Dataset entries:
= = = =

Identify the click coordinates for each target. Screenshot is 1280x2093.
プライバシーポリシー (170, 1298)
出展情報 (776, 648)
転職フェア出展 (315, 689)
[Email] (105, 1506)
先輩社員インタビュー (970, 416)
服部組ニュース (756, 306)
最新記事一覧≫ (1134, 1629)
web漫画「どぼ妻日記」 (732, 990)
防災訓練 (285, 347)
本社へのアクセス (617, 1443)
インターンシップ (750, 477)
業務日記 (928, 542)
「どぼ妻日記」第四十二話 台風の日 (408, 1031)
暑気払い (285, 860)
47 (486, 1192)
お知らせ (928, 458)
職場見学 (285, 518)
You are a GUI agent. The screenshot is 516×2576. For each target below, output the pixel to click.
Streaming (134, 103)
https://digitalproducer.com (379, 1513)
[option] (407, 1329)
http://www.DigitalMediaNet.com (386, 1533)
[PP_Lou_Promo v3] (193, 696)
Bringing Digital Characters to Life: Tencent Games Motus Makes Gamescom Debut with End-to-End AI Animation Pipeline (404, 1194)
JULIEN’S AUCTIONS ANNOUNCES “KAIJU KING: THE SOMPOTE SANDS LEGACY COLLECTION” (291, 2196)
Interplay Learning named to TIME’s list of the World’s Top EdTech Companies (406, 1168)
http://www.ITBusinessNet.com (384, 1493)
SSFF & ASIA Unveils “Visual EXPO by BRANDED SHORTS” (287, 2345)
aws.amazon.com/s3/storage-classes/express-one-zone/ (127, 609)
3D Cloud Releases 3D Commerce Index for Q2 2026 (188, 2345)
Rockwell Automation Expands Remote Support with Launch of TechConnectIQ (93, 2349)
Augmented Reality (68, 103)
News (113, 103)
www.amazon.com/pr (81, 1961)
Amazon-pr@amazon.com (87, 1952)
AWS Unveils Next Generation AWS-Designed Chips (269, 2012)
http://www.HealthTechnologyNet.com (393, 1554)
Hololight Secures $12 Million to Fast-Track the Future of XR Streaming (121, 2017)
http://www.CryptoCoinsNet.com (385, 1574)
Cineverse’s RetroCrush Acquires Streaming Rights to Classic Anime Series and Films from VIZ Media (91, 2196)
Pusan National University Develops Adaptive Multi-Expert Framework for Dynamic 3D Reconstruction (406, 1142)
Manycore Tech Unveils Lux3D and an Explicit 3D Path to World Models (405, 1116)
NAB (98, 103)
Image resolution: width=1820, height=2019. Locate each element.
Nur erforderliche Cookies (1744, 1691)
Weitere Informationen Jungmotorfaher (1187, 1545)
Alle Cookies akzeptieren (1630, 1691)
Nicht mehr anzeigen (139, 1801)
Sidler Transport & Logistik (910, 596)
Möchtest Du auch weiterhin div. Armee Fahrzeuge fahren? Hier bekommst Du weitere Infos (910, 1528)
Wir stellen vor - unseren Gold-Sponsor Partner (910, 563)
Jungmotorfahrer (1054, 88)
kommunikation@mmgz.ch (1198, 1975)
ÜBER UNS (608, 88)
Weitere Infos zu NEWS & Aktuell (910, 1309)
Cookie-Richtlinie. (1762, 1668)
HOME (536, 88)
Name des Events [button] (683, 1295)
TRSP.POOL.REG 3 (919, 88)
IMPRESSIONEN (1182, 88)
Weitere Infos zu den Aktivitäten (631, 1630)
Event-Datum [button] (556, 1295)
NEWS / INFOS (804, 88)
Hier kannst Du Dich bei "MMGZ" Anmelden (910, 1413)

= = = =

Filter on the word "Hier": copy each matching line from the entries above.

■ **Result below**
Möchtest Du auch weiterhin div. Armee Fahrzeuge fahren? Hier bekommst Du weitere Infos (910, 1528)
Hier kannst Du Dich bei "MMGZ" Anmelden (910, 1413)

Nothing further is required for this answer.